• _WHAT THE EXERCISE ASKS_:
Please copy, exactly as they appear below, the lines from the one containing "The width and height of the screenshot is (724, 420)." through the one containing "The image size is (1280, 696).".

• _EXERCISE INPUT_:
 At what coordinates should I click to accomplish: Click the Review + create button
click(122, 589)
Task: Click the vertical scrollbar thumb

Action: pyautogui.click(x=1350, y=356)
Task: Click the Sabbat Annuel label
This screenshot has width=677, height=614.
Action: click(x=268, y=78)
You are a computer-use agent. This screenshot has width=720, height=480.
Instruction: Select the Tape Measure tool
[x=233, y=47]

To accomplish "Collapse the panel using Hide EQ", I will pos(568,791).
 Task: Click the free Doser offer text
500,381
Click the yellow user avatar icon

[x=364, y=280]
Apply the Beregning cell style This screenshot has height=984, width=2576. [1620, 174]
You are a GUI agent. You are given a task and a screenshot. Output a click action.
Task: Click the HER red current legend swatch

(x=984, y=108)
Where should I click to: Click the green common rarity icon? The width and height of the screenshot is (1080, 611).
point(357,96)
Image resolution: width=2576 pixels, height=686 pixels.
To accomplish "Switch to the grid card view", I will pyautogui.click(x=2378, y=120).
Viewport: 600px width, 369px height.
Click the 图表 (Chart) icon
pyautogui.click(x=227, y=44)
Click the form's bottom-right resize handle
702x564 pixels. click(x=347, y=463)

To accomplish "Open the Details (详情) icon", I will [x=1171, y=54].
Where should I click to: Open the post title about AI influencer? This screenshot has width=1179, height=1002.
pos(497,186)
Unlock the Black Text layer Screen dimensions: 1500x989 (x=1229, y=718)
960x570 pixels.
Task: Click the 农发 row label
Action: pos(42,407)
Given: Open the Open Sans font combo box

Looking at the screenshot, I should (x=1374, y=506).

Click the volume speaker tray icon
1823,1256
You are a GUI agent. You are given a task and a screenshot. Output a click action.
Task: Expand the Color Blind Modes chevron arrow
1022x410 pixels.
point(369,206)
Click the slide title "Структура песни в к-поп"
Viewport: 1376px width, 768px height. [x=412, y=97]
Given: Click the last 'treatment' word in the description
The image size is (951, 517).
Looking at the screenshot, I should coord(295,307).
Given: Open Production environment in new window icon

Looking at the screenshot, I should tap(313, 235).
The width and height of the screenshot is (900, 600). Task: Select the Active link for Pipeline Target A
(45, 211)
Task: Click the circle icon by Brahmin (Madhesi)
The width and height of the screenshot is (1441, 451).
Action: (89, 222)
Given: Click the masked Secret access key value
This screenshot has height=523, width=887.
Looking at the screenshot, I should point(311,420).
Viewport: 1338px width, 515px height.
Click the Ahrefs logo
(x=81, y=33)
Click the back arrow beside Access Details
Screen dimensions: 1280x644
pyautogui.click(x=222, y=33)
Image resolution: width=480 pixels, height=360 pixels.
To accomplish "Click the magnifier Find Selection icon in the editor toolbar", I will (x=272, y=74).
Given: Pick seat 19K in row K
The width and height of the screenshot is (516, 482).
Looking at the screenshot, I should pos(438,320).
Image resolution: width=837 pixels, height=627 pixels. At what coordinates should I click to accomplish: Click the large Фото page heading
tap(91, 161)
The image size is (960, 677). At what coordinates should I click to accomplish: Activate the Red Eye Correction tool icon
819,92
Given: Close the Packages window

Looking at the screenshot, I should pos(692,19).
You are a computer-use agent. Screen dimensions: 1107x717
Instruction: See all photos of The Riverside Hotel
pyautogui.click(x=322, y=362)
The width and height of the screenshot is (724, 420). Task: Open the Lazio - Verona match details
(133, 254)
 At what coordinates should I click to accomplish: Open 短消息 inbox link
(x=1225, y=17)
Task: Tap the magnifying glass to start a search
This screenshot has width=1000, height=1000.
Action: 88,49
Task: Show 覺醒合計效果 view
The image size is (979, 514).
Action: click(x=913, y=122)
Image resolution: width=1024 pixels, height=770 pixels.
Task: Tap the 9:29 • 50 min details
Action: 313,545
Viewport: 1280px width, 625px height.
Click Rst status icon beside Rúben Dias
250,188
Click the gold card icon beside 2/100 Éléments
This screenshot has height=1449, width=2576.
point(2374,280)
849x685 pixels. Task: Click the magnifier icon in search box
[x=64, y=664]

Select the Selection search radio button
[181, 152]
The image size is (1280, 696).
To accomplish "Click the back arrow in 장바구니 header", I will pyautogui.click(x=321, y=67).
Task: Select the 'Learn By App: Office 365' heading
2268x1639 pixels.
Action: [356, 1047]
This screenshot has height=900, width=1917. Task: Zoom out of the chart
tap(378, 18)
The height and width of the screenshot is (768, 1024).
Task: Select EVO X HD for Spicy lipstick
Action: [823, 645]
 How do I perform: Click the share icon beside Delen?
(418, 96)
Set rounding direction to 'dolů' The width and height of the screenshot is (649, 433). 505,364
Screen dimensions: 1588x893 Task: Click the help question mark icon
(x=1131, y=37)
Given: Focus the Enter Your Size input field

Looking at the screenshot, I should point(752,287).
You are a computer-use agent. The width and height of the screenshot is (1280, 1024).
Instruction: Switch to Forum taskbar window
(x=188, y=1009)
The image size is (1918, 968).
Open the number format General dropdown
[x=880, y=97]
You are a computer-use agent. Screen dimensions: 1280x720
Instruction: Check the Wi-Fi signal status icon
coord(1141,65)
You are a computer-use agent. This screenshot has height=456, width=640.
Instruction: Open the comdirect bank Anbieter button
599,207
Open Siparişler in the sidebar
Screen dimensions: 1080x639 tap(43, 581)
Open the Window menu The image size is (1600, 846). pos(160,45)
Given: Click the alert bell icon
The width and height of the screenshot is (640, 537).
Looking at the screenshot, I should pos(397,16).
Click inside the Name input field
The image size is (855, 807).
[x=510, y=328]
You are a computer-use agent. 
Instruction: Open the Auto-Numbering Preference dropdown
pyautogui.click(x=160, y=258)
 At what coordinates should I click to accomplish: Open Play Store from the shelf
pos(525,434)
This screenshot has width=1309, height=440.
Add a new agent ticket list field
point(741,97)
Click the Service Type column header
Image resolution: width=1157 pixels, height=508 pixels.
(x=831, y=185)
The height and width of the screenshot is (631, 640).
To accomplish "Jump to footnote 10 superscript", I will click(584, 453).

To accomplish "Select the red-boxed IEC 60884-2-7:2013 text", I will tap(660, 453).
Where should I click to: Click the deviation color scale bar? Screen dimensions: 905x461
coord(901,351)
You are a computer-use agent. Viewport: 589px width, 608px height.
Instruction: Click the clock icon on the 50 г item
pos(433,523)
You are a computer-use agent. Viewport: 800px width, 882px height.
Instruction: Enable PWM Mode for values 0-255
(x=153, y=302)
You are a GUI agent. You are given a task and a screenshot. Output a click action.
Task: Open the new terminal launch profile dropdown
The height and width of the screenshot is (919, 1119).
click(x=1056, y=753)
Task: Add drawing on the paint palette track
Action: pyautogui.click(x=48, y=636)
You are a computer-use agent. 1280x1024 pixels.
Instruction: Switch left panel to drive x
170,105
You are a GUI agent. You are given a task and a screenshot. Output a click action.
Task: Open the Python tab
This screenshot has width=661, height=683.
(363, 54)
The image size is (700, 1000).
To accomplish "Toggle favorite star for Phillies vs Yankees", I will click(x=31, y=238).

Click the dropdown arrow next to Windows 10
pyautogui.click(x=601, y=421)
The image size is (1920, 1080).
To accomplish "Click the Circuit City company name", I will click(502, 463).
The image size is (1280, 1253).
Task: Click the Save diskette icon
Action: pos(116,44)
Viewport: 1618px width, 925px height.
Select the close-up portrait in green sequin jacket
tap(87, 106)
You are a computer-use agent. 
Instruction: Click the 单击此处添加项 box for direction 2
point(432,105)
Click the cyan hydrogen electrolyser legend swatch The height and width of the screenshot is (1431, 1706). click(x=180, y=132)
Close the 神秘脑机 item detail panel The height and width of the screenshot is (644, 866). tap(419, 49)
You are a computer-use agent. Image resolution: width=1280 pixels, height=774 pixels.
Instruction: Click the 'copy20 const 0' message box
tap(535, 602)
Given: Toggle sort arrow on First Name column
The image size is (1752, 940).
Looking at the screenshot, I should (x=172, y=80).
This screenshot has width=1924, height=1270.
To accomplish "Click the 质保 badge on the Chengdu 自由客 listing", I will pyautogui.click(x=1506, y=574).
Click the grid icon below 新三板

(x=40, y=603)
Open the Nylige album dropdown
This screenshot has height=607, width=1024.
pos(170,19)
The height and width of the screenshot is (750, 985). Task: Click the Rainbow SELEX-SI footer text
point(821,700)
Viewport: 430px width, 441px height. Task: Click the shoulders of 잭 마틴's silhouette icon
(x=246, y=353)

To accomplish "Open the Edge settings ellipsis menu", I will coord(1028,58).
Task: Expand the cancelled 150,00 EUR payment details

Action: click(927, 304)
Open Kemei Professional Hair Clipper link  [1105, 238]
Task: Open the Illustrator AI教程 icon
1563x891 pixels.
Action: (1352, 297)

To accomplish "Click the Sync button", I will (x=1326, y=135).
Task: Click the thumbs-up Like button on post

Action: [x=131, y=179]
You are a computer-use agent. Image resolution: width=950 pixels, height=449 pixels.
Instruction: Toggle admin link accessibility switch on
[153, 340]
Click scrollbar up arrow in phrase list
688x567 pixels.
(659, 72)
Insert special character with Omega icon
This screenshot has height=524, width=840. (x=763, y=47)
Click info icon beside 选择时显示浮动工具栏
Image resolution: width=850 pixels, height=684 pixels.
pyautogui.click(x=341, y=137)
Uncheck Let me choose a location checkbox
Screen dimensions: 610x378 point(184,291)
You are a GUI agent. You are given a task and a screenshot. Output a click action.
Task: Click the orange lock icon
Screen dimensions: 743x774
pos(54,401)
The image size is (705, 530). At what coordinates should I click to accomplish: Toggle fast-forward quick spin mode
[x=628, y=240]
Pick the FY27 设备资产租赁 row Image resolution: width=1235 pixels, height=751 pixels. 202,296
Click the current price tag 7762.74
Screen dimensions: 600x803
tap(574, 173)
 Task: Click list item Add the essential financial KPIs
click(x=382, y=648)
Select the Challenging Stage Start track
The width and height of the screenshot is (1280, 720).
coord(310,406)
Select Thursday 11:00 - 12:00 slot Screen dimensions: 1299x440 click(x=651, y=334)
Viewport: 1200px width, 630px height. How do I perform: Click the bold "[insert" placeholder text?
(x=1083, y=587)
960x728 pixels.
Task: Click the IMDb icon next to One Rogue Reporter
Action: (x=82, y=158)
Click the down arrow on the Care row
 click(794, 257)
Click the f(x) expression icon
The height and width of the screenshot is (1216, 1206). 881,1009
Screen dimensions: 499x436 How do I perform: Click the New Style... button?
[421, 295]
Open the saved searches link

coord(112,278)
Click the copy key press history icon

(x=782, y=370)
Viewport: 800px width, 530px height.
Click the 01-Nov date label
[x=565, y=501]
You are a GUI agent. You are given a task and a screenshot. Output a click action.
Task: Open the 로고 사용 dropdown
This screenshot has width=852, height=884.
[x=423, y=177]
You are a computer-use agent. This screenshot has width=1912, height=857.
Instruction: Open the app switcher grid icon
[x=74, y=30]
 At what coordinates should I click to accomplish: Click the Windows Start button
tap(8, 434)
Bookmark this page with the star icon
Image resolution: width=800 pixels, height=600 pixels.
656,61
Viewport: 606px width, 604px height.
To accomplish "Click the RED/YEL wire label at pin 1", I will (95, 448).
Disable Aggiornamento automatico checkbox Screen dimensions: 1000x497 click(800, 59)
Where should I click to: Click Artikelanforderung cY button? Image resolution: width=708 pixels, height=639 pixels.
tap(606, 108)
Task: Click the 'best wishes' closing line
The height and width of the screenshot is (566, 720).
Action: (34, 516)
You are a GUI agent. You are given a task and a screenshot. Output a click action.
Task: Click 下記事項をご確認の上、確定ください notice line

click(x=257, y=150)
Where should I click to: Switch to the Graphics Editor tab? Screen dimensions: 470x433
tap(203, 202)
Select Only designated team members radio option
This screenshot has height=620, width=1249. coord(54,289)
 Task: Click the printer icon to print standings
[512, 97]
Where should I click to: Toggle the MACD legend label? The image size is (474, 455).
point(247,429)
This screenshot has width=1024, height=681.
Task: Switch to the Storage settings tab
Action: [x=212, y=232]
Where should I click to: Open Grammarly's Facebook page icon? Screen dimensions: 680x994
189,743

• _OUTPUT OF THE TASK_:
The width and height of the screenshot is (724, 420). Task: Open the Lazio - Verona match details
(133, 254)
 At what coordinates should I click to accomplish: Open 短消息 inbox link
(x=1225, y=17)
Task: Tap the magnifying glass to start a search
This screenshot has width=1000, height=1000.
Action: 88,49
Task: Show 覺醒合計效果 view
The image size is (979, 514).
Action: click(x=913, y=122)
Image resolution: width=1024 pixels, height=770 pixels.
Task: Tap the 9:29 • 50 min details
Action: 313,545
Viewport: 1280px width, 625px height.
Click Rst status icon beside Rúben Dias
250,188
Click the gold card icon beside 2/100 Éléments
This screenshot has height=1449, width=2576.
point(2374,280)
849x685 pixels. Task: Click the magnifier icon in search box
[x=64, y=664]

Select the Selection search radio button
[181, 152]
The image size is (1280, 696).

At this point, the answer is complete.